Liz Okai, manager of the Child Welfare Immigration Centre of Excellence (CWICE), says her organization has been helping an increasing number of unaccompanied minors from such countries as Ukraine, some of whom are at risk of losing their legal status due to Canada’s unviable wait times.

“It was no fault of theirs,” said Okai, who noted children are placed in these situations because of decisions made by adults.

Okai said that precariousness can harm a young person’s mental and physical health, especially when it prevents them from accessing essential services.

“You’re leaving them in limbo. There’s uncertainty, there is fear,” Okai said. “Their friends are moving on and they are stuck.”

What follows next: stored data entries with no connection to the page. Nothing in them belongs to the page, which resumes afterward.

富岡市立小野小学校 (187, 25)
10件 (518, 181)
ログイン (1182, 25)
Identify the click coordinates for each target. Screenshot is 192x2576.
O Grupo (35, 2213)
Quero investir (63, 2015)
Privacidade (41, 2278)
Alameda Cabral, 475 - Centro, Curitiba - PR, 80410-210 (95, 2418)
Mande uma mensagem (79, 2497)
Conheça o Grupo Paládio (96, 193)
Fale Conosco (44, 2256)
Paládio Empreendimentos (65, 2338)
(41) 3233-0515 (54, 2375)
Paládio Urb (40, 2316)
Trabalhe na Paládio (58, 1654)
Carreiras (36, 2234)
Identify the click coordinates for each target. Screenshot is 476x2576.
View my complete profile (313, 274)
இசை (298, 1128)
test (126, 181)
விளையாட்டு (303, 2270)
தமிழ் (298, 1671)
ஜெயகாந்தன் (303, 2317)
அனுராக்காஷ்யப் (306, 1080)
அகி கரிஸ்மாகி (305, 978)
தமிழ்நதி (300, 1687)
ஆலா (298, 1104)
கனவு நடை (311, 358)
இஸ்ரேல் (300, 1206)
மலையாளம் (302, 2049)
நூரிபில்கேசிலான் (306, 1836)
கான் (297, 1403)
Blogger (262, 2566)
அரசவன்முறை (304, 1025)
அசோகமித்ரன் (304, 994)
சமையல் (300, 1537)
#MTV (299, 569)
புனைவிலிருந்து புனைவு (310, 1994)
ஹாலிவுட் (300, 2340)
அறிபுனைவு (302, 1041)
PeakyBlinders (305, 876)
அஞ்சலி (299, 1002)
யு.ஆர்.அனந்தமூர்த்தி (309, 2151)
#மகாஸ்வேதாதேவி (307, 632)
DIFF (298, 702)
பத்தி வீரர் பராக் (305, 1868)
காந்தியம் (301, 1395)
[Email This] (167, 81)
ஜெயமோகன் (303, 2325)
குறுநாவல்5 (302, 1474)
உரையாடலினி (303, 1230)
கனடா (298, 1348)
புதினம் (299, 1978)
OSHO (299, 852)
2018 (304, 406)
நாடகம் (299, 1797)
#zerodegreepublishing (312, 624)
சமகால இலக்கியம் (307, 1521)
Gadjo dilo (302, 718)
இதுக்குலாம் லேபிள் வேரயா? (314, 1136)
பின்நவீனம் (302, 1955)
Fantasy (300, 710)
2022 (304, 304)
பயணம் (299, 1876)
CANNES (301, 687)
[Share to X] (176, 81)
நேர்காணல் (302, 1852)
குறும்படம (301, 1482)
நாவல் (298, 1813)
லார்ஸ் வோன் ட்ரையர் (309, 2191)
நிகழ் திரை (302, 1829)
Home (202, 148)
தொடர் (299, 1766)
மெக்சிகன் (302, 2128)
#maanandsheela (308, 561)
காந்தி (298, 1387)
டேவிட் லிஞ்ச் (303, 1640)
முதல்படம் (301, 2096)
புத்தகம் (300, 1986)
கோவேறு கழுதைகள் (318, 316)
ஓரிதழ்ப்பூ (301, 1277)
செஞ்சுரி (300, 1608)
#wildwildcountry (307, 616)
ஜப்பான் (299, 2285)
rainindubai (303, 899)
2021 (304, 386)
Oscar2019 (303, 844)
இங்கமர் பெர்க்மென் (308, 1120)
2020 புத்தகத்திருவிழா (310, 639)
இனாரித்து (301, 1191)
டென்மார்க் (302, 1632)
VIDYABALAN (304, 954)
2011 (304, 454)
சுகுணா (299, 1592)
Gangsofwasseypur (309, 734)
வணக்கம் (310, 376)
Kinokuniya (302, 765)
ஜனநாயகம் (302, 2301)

In a statement to CBC, IRCC said the humanitarian and compassionate pathway is a “last resort” for “exceptional cases, who have exhausted all other options.”

Asked how vulnerable youth are expected to wait more than 10 years, the department reiterated that the processing times posted online are intended to give applicants “a more transparent and predictable experience.” 

“While not determinative, the best interest of the child is an important consideration in all [humanitarian and compassionate] cases involving children,” the department wrote, adding that officers consider a child’s “emotional, social, cultural and physical welfare” when rendering decisions. 

“Applicants can request urgent processing in specific circumstances. An explanation letter and documents supporting the explanation are required. Requests are evaluated on a case-by-case basis,” IRCC wrote.

Anna says she’s currently studying hard and keeping busy with babysitting and cleaning jobs, but knows she could soon find herself in a state of limbo that could last years.

“I’m scared … because if I finish school, then I’m not gonna really have anything to do,” she said. “[It’s] like a losing hope moment.”